One last thing - her band could do with being smartened up a bit. I imagine the low key sidemen in black look is deliberate, but if she really means business they should dress to impress a bit more. Not that this will have bothered the long line of punters who gathered at the merch stall to chat with Bailey and buy her wares. That accentuates the positives from her set.
Graham Dee gets smoky
The Climax Blues Band have been going 50 years this year - continuously. Though of course with no original members they, like the current Dr Feelgood, are a case of “This is my father’s axe. It’s had two new handles and three new blades.”
But still and all, it’s some going keeping the show on the road all that time, and their soul-funk sound is as well-honed as you’d expect. And if they’ve recruited some younger legs, as it were, in the form of guitarist Lester Hunt, the older lags still deliver.  Long standing keys man George Glover still looks the part of a rocker in his baggy t-shirt and shades as he gets wired into his organ, and Chris ‘BB’ Aldridge adds quality sax to bring to mind the image of founding member Colin Cooper toting his horn on TOTP way back when.
Material like ‘Chasing Change’ and ‘Fool For The Bright Lights’ is sound. Fair play to them too for recording a new album, Hand Of Time, from which ‘17th Street Canal’ conveys an intriguing underworld mood.

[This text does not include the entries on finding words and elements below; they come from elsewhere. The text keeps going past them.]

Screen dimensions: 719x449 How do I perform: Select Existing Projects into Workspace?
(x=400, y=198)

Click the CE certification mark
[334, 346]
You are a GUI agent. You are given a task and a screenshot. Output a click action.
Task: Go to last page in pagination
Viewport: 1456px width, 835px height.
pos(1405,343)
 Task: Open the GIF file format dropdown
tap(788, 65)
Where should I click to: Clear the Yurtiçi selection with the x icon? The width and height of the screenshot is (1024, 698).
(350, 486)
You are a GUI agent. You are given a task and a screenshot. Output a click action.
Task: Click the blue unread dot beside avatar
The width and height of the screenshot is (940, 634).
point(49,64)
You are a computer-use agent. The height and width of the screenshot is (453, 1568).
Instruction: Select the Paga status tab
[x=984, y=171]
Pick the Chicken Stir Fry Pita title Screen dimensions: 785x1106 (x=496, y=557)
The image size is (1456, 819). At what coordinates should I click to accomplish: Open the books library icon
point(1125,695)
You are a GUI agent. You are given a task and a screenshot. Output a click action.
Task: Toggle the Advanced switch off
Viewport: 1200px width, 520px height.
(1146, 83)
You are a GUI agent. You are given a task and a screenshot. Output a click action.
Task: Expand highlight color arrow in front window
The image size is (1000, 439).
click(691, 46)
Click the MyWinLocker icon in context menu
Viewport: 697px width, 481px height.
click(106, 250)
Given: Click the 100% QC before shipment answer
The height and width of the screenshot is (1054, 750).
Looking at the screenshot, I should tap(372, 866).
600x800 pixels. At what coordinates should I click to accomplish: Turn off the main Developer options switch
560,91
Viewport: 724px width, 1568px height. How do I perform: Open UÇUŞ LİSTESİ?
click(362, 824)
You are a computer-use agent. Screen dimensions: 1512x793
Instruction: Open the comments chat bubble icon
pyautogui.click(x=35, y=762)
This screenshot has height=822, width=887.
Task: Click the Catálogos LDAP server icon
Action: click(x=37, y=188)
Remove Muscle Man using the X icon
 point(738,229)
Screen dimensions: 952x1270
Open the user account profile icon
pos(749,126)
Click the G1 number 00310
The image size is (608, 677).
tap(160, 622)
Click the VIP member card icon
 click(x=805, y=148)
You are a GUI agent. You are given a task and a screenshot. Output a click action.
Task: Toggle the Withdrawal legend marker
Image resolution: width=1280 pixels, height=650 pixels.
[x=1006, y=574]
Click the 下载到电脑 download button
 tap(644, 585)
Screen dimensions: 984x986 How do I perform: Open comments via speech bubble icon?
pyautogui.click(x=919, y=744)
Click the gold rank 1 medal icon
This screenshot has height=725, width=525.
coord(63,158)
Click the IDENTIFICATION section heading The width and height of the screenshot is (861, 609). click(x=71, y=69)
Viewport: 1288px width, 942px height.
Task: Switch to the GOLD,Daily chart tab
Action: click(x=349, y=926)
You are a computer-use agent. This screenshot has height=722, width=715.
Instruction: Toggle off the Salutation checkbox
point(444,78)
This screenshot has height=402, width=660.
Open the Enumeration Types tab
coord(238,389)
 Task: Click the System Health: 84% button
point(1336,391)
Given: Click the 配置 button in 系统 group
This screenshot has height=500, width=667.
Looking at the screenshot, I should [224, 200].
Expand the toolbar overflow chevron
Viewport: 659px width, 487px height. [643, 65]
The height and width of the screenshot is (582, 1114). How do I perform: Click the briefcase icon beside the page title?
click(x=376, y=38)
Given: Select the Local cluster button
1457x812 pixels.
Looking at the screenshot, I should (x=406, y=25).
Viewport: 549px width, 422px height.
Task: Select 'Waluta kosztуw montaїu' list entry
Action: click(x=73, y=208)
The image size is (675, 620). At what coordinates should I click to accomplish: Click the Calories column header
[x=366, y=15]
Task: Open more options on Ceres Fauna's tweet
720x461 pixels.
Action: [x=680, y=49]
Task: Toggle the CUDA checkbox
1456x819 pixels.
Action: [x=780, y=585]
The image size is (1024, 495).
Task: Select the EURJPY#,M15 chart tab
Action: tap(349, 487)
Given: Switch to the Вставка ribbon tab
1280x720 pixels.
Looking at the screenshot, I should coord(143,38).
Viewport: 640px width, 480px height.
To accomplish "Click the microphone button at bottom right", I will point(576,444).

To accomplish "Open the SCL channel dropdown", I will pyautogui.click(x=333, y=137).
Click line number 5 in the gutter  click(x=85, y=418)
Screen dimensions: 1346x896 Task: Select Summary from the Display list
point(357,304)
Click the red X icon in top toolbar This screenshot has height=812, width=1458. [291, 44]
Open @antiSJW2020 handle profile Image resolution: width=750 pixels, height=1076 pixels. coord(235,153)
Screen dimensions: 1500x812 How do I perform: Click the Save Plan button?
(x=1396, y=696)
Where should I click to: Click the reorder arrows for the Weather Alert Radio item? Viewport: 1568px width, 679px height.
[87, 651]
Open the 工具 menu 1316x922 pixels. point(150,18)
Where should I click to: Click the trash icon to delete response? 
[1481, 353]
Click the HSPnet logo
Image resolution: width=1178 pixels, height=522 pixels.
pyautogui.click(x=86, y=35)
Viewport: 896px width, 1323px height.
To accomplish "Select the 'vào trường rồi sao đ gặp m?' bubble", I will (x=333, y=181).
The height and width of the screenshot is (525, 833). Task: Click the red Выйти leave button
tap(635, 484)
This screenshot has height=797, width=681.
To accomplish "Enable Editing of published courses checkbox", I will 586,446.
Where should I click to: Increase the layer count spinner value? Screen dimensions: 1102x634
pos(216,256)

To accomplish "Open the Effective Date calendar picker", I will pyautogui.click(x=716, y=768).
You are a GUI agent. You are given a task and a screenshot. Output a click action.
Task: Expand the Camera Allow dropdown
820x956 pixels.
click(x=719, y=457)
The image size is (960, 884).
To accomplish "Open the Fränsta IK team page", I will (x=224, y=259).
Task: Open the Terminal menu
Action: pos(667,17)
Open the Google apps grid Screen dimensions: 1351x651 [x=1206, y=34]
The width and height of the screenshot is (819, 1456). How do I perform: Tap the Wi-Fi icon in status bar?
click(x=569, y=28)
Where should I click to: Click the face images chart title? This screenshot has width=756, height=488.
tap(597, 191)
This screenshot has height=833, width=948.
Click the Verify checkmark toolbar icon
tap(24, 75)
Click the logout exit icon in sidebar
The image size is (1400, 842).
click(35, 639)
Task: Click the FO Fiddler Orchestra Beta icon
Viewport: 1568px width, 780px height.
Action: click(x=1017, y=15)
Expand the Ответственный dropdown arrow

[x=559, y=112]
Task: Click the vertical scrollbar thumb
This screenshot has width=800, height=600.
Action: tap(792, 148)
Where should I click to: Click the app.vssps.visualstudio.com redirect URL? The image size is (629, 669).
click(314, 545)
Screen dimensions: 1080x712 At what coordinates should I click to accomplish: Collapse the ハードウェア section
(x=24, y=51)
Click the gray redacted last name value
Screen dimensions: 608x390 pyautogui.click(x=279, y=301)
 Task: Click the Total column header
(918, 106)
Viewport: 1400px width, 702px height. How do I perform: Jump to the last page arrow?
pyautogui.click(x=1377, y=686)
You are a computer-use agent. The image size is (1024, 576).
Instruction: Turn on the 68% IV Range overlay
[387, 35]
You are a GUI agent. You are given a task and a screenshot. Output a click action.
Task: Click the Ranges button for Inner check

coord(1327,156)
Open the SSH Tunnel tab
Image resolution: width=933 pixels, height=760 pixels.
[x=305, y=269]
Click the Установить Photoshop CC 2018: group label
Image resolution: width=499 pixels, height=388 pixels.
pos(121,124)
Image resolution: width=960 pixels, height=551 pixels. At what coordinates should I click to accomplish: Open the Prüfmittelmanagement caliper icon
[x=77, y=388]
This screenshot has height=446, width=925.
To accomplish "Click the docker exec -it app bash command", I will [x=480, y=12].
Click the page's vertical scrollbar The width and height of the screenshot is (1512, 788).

They come up with an unusual upbeat arrangement of ‘Spoonful’, but of course it’s their one big hit - and it was really big back in 1976 - ‘Couldn’t Get It Right’ that everyone’s waiting for.  And after a teasing slow burn intro they do it justice, with singer Graham Dee emulating the distinctively smoky quality of Colin Cooper’s original vocal.  Happy anniversary chaps.